What the task asks: Count how many lines in the data below contain the string "click", and give only that number.
━━ Extracted entries ━━
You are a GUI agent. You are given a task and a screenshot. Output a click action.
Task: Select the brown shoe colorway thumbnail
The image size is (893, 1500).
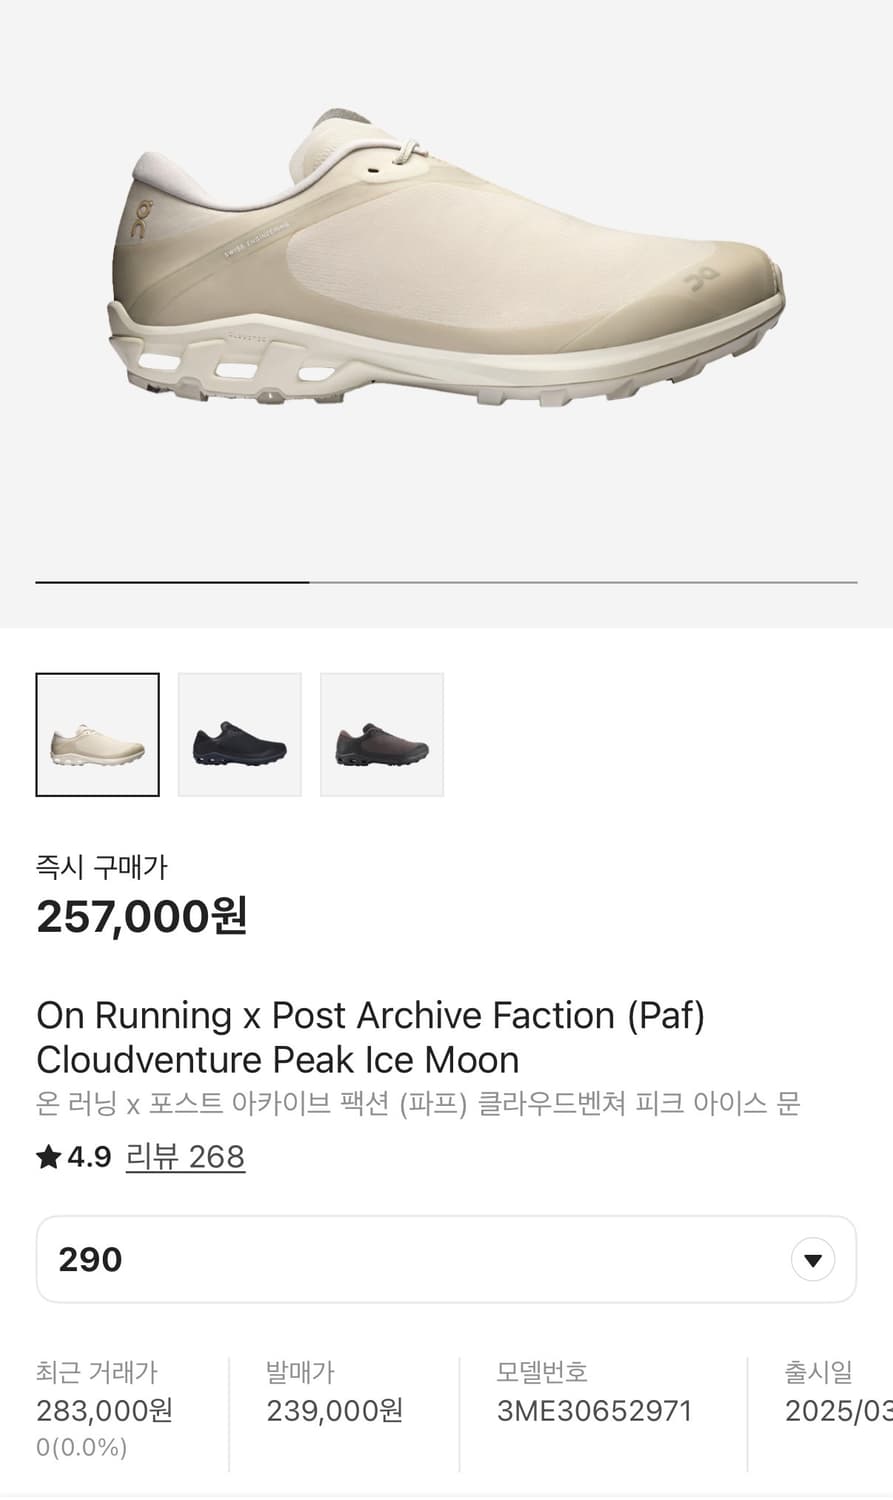[x=382, y=735]
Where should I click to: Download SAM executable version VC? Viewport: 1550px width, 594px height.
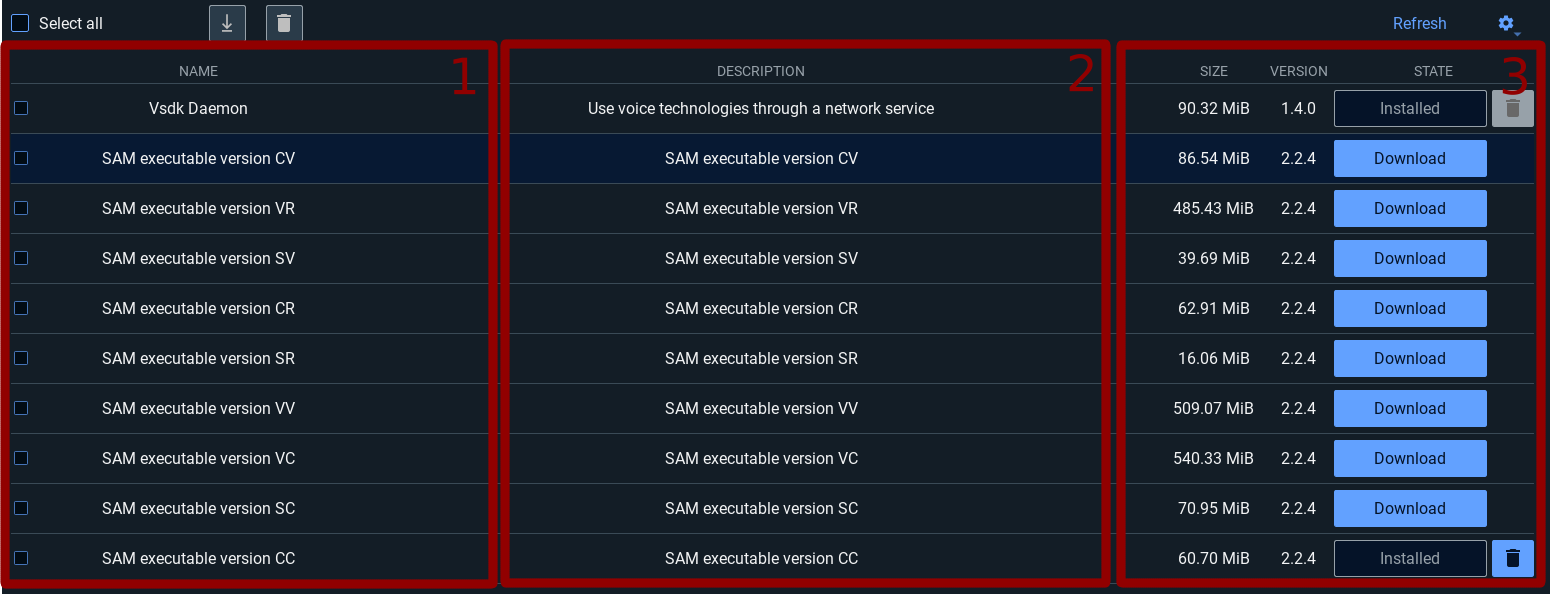[x=1409, y=459]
━━━
Solution to the problem: 2